Thursday 25 February 2010

Made a difference today...:-)

A whole day of governance - reflections?

I spent most of the morning in a workshop about reshaping 'behaviour provision' - how do we best support the wide range of pupils with a broad spread of inappropriate behaviours? General concensus that it needs to be much more child-focussed with 'total care' including family support; what will really make the difference is early whole-family intereventions that call on a range of professionals from several agencies. The challenges are several - to get the various agencies truly working in partnership, to get some acute support while the chronic services available via CAF get into gear, to to decide how to commission and deliver local support so that the pupils can stay in their local community while being helped, how much (if any) provsion to make centrally for the most difficult cases...
We saw some good practice from our own authority and from others, not least Sheffield. What we need to do is get quicker at making change for the better - as I said this morning, we are working in a messy arena that changes all the time so we are unlikely ever to find the 'one perfect solution' so we need to make change and learn as we go.

Then on to a meeting of the Traded Services Forum, where I represent governors amongst a meeting of officers looking at how to get better at contracting for and delivering services to schools. The bit that interested me the most was about safeguarding for contracted staff. The contracts specify that relevant staff will be ISA registered and CRB checked, but it seemed that there was no audit of the quality of the assessments of the Disclosures; it seemed that, in theory at least and who knows about practice, a particular disclosure mioght be treated inn different ways by different contractors - so us schools have no idea whether or not a contractor has 'passed' someone inappropriate. I hope that we persuaded the powers that be of two things 1) the need to give contractors guidance on their 'filtering criteria' 2) the need to explicitly audit compliance.

All in all, a good day, working with people whose hearts are clearly in the right place.

Tuesday 23 February 2010

Governance matters

I have just been reading a really interesting publication about governance in the Arts.

What struck me was the effort and serious thought that had been put into developing models of governance, understanding the relationship between governors and CEOs (Head Teachers), trustee/director training, the role of the Trustees/Directors and a host of other topics that rarely, if ever, get aired in my governing bodies.

How long do you spend discussing these strategic issues about the role and processes of governance?

Saturday 13 February 2010

To act or to act?

Do you sometimes find yourself on the edge of creating a real humdinger of a fuss about how you feel you are being treated, whilst at the same time knowing that to do so would risk alienating the very people who could help you out?

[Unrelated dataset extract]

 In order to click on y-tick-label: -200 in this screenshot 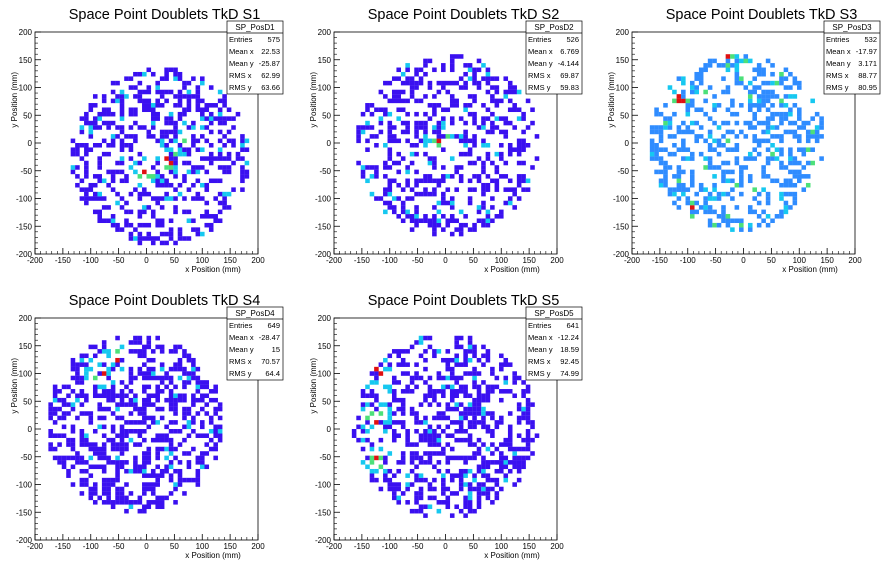, I will do `click(324, 540)`.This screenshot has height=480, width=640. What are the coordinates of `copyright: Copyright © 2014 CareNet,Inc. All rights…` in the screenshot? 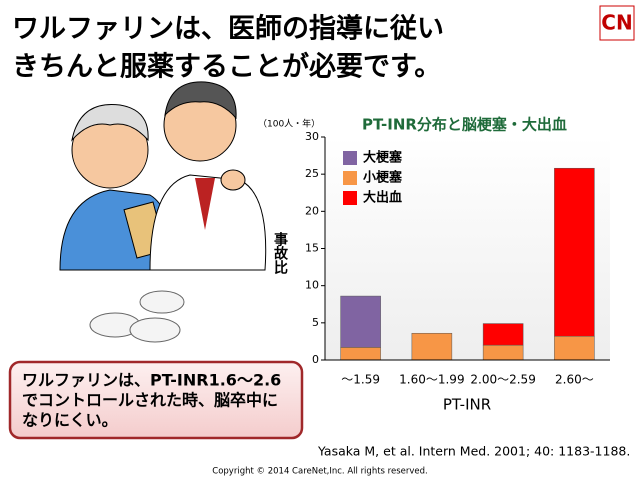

I am there now - 49% wanting to get the media and everyone else involved, yet 51% still winning the internal battle. What really bothers me is the risk that the legitimate feelings (for feelings are always legitimate, even if the actual objectives events are different to what you think) of being ignored, the dismal history of how this particular incident has been handled and the grossly inadequate processes for finding a solution get overlooked when, and I sincerely hope it is when not if, a solution to our current challenge is found.

It is far too easy to say "it's all OK now, there is no point in raking over old ashes"; well that's just putting your head in the sand - the value of post-mortems should not be to find and blame/punish the guilty, but to disccover how to do things better in the future. I would never want another school to go through what we are and hope that I can find a way to stimulate an appropriate review when this is all over.